Vierge toute bonne, priez-Le :
Qu’Il écoute notre demande.

4. Mon Dieu, par votre Fils bien-aimé,
A jamais vivant et glorieux,
Vous avez comblé ce monde pécheur
D’une joie merveilleuse :
Faites, par Marie sa sainte Mère,
Que nous connaissions la joie.

Sur les mêmes paroles, une autre mélodie, avec un alléluia développé, est dite cornouaillaise (ton Kerne) :

An_anjeluz_amzer_fask_ton_kerne
1. Bezit laouen evid atao,
Rouanez bro an neñvou !
Lavarit buan kenavo
D’an drubuill ha d’an daelou :
Jezuz, ho Mab n’eo mui maro,
Kanom e veuleudiou !
Allelouia, Allelouia, Allelouia, Allelouia !
2. Allelouia ! Pebez joa …
Allelouia, Allelouia, Allelouia, Allelouia !
3. Ya, Gwerhez sakr, bezit joaiuz…
Allelouia, Allelouia, Allelouia, Allelouia !
4. O va Doue, dre ho Mab kêr…
Allelouia, Allelouia, Allelouia, Allelouia !

Certaines paroisses réservent le ton kerne aux deux dimanches de Pâques et de Pentecôte, et chantent l’angélus les autres dimanches du temps pascal sur le premier air.
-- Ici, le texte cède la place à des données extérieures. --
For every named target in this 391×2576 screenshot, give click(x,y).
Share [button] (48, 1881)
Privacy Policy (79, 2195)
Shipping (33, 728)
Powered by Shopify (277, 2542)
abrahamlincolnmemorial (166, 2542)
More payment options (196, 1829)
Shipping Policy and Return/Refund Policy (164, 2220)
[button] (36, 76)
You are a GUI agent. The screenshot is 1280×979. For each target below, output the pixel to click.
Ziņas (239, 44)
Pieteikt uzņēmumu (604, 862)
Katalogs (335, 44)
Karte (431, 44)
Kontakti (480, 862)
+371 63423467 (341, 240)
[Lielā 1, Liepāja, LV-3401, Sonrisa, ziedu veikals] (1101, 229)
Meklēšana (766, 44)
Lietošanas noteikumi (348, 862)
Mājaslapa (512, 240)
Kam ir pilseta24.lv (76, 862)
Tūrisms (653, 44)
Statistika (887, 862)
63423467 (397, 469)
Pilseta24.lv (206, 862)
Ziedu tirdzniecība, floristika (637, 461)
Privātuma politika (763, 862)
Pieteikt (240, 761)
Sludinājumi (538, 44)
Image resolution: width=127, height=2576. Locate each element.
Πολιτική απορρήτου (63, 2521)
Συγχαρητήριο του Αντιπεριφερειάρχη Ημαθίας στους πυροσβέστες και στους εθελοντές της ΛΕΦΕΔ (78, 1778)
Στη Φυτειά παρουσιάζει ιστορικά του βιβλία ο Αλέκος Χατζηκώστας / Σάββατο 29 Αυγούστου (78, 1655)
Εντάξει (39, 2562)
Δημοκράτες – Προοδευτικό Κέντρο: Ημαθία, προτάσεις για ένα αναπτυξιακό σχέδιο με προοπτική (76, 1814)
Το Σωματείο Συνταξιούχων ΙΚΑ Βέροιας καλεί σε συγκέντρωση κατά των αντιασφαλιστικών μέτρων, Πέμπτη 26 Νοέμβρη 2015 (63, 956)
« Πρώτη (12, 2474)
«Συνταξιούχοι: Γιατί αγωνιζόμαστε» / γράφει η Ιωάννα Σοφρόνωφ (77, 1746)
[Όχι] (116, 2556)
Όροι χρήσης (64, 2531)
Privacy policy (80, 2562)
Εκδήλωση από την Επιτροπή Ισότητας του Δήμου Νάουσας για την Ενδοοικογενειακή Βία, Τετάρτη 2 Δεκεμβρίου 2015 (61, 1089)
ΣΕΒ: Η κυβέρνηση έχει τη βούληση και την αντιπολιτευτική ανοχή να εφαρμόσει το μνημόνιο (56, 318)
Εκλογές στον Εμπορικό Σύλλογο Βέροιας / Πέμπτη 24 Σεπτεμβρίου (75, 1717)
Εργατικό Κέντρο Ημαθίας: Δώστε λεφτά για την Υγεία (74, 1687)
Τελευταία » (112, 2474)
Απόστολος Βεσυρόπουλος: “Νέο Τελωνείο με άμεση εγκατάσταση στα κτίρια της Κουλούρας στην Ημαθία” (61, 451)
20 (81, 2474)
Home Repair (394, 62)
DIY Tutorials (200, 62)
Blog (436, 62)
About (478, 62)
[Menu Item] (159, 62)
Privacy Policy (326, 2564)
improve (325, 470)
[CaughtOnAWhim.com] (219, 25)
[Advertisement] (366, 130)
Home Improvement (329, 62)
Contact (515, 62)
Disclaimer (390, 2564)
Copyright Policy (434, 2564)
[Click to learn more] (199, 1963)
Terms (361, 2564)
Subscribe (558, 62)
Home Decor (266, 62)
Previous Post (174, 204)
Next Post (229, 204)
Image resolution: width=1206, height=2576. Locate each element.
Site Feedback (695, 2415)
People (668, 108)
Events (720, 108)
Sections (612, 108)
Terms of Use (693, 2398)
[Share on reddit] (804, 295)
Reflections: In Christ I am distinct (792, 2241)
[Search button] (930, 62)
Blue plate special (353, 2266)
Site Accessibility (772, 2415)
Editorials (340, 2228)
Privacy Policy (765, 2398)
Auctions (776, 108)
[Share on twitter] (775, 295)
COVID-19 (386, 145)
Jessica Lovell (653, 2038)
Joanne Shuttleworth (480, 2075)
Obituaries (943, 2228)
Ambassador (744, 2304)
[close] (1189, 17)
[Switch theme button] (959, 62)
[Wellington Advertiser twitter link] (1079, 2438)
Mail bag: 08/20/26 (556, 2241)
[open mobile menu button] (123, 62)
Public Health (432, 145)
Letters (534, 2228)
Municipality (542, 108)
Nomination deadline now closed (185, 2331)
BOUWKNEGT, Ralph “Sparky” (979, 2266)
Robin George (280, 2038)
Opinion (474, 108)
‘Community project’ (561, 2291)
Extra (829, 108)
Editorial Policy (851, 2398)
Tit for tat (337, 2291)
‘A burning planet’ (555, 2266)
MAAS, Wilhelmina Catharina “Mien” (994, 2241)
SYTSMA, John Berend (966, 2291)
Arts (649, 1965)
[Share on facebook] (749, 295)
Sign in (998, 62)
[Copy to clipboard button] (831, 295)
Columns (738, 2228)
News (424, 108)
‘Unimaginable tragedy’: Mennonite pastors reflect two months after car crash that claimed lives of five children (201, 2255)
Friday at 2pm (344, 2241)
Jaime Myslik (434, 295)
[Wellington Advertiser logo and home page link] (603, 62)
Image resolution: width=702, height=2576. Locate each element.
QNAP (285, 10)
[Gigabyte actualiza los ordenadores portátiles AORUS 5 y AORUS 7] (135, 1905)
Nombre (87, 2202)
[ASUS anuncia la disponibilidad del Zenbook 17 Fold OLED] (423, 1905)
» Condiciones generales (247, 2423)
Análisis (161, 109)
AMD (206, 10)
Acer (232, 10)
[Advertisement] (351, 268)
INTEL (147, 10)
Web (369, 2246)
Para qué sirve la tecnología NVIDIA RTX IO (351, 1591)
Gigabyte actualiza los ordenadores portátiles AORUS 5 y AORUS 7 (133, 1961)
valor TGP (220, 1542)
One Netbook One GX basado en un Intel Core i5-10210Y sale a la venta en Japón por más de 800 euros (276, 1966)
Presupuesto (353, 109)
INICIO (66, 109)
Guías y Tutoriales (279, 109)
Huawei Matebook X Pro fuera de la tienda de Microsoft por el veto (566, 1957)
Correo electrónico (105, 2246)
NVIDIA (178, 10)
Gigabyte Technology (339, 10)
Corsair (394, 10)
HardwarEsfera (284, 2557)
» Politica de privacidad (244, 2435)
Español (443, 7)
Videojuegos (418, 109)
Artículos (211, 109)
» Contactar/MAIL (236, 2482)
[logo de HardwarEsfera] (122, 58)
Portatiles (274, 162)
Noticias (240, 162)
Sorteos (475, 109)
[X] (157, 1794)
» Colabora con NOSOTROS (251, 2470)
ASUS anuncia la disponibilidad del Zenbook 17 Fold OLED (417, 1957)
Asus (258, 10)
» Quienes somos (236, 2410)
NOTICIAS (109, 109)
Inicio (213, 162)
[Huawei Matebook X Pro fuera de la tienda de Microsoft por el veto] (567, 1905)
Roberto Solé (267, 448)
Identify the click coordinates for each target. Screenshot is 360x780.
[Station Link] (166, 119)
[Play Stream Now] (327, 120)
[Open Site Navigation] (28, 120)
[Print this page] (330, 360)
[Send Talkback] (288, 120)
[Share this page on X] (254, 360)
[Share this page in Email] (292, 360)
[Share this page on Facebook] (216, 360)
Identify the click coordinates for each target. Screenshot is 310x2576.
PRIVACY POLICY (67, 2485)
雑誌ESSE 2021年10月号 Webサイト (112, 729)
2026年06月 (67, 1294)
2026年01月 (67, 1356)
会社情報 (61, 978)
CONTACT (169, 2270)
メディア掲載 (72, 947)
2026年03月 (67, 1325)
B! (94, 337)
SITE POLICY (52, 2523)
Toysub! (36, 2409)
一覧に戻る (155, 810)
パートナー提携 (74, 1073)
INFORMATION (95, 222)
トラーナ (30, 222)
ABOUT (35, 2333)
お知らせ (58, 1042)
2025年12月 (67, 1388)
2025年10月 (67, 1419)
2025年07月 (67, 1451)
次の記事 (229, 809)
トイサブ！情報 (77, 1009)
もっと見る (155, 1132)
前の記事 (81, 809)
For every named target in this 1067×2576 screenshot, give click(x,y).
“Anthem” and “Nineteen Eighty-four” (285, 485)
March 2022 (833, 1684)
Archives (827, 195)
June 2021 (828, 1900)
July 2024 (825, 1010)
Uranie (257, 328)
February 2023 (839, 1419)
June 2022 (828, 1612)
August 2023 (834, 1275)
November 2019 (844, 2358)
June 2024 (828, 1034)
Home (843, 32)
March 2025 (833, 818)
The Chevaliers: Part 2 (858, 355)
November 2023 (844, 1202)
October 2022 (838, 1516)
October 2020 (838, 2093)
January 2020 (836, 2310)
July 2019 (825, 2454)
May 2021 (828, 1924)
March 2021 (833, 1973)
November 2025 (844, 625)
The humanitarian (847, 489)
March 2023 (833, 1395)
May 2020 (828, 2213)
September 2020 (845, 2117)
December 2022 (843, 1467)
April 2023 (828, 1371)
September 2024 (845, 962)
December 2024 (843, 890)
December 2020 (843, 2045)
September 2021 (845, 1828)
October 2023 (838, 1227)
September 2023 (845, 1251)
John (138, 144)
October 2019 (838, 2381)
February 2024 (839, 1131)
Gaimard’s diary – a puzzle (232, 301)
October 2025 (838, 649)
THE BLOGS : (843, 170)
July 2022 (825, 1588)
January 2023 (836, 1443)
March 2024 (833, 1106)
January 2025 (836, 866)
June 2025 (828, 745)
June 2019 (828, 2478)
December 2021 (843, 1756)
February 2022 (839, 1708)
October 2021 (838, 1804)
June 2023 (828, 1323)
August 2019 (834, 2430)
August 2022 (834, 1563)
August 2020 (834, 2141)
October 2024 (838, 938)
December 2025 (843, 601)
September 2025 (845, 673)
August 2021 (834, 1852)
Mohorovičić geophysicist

D’autres paroisses du Sud-Finistère chantent l’air dit cornouaillais tous les dimanches du temps pascal.

En Trégor et Haute-Cornouaille, les paroles de l’angélus de Pâques étaient différentes, et se chantaient sur l’air O Filii et Filiae [5] :

Angelus amzer Bask
Mari, Rouanez an Neñvou,
Dizec’het bremañ ouz ho tareou,
Ha silaouit hon c’hantikou, Alleluia !
Alleluia, alleluia, alleluia !
Ar Mab hoc’h eus gwechall douget,
War ar maro en deus trec’het,
Evel m’en devoa hel lâret, Alleluia !
Alleluia, alleluia, alleluia !
Mamm Jezus, leun a drugare,
N’ankoueet ket ho pugale,
Hag evidomp pedit Doue, Alleluia !
Alleluia, alleluia, alleluia !  [6]
Marie, Reine des Cieux,
Séchez maintenant vos larmes
Et écoutez nos chants, Alleluia !
Alleluia

Le fils que vous avez porté autrefois
Est victorieux de la mort,
Comme il l’avait annoncé, Alleluia !
Alleluia

Mère de Jésus, pleine de miséricorde,
N’oubliez pas vos enfants
Et priez Dieu pour nous, Alleluia !
Alléluia

Dans le diocèse de Vannes, c’est un troisième cantique qui était chanté à Pâques : Rouanéz an néanv

Rouanéz an néanv
Rouanéz an néañv, keméret joé,
Alleluia, alleluia,
Rag ar freh ag ho tigosté, (Rag ar frouez euz ho tigostez)
Alleluia, alleluia,
A zo saùet biù ag ar bé, (A zo savet beo euz ar bez)
Alleluia, alleluia,
Pedet eidom an Aotrou Doué,
Alleluia, alleluia,
Deoh, Gwerhiéz, joé ha leùiné, (joa ha levenez)
Alleluia, alleluia,
Jézus zo saùet ag ar bé, (savet euz ar bez)
Alleluia, alleluia.
Reine du Ciel, soyez dans la joie,
Alleluia, alleluia,
Car le fruit de vos entrailles,
Alleluia, alleluia,


S’est levé vivant du tombeau,
Alleluia, alleluia,
Priez pour nous le Seigneur,
Alleluia, alleluia,

A vous, Vierge, joie et allégresse,
Alleluia, alleluia,
Jésus s’est levé du tombeau,
Alleluia, alleluia.

Voir la partition sur le site An overenn santél du diocèse de Vannes
(on remarquera que la mélodie est identique à celle du cantique Kinnigom oll ar zakrifis, sauf pour les 4 dernières mesures)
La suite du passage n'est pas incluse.